Chipping Brush 140308Over the weekend I harvested more of our winter turnips and some green onions.  These bunching onions don’t produce bulbs, just the greens which I snip off for use in cooking as we need them.  They survived the winter well.  My turnips and spinach did well also.  Most everything else did not survive the bitter cold snap (temps down to minus 1°).

Marie used the turnips and some of the onions this evening in a stir-fry dish that used cubed ham, diced turnips (pre boiled), some coleslaw mix (shredded cabbage, and carrots) and sliced apple all cooked together.  Then the chopped green onion was sprinkled over the top at serving time.  She served that with cheddar cheese biscuits.  It was quite delicious!

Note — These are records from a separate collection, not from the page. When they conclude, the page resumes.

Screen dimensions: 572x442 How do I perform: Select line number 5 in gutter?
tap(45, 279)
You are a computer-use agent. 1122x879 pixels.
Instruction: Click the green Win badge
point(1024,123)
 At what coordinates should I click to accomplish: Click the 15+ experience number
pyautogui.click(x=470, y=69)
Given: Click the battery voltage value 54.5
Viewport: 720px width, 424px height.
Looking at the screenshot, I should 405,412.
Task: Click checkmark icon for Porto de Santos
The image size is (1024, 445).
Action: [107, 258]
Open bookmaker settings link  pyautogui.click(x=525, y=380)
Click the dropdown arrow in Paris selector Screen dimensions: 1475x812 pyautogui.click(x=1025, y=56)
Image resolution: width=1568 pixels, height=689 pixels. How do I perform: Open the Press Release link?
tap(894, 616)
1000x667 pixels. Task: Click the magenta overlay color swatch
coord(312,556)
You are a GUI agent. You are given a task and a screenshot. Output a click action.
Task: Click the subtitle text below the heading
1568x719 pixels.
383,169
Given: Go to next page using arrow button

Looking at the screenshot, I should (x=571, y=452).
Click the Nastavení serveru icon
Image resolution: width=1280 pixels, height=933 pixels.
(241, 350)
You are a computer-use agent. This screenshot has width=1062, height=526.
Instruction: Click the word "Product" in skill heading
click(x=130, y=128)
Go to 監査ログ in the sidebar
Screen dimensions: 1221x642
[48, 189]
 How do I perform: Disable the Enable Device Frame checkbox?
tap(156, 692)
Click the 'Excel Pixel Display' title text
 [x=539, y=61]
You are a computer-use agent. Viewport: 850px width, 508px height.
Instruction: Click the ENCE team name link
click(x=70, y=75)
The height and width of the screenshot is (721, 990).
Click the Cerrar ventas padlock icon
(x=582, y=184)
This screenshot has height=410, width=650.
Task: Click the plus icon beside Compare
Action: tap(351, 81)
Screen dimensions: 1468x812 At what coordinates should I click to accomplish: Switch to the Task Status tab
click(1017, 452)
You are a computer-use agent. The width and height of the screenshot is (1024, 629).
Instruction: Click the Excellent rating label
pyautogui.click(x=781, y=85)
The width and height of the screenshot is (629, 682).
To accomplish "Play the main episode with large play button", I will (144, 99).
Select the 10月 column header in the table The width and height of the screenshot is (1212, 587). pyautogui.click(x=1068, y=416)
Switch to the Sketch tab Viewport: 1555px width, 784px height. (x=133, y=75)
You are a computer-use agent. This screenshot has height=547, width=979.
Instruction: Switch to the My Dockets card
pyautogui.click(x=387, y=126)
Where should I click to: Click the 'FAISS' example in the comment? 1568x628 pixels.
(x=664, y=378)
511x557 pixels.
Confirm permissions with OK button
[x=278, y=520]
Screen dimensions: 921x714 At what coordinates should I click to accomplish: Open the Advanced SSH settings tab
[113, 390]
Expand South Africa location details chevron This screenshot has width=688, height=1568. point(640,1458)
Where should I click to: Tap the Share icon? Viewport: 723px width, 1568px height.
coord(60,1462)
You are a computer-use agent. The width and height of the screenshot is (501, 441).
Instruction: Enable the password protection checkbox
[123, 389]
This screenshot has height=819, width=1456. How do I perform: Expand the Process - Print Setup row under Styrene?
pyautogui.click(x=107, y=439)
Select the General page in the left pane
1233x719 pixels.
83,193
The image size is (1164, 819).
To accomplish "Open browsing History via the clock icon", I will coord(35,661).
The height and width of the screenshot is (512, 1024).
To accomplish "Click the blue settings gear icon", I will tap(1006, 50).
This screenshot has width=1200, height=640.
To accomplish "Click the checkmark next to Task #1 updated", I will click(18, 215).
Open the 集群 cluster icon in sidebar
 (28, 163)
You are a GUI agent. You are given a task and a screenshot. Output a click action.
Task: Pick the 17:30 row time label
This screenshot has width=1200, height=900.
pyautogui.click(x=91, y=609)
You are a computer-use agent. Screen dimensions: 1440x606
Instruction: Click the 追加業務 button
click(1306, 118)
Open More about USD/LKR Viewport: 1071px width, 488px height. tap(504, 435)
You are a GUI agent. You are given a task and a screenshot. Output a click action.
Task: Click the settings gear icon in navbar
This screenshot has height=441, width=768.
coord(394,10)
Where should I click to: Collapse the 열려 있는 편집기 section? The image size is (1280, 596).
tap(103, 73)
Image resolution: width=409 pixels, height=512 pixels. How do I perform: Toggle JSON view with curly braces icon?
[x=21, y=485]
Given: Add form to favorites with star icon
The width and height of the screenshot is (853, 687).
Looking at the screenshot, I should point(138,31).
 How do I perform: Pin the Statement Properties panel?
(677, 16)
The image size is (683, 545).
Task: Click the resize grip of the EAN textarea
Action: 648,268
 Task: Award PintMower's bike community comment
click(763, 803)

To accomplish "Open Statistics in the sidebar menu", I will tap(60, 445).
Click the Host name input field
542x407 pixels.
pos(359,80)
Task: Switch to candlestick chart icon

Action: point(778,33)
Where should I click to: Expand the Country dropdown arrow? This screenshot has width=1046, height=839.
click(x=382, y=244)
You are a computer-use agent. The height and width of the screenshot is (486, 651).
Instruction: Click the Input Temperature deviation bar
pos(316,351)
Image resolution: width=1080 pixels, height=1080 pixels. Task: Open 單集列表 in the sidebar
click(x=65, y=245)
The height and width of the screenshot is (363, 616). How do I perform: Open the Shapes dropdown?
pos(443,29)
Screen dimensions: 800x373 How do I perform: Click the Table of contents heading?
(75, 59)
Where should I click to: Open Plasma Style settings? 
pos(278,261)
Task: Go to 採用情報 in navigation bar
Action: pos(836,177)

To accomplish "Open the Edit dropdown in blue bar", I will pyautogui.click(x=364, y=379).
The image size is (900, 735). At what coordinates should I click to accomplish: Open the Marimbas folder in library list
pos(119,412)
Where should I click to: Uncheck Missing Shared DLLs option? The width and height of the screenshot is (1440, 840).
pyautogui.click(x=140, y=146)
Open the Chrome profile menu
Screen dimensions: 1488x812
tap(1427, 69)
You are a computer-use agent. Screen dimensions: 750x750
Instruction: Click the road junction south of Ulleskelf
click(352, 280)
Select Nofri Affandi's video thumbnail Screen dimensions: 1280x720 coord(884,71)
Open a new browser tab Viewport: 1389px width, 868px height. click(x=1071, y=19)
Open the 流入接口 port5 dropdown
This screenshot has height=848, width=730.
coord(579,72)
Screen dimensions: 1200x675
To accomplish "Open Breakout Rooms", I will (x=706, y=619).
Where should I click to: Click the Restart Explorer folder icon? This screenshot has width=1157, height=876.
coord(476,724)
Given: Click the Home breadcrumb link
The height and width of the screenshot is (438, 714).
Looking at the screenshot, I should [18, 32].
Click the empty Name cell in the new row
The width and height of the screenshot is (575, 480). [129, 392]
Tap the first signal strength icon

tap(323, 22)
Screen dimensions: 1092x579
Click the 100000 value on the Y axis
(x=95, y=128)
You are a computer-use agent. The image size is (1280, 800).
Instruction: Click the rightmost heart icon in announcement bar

We’ve enjoyed warm days (high 60s) for the past several days so I’ve gotten out into the yard and garden to get started preparing for planting the summer garden.

I use raised bed garden boxes because of the steep slope of our yard.  Crop rotation requires some reconfiguring these boxes as I move crops around.  Potatoes need deep soil, so I add a riser for added depth.  Planting potatoes in a different box each year means removing a lot of the soil from last year’s box and moving the riser to the potato box for this year. I can’t use the soil I removed (that would defeat rotation) so I must move the soil from a non-nightshade box last year to the potato box and put the excess potato soil from last year into the now empty non-nightshade box.  It’s sort of like a big slider puzzle.  Fortunately I’ve always been really good at slider puzzles!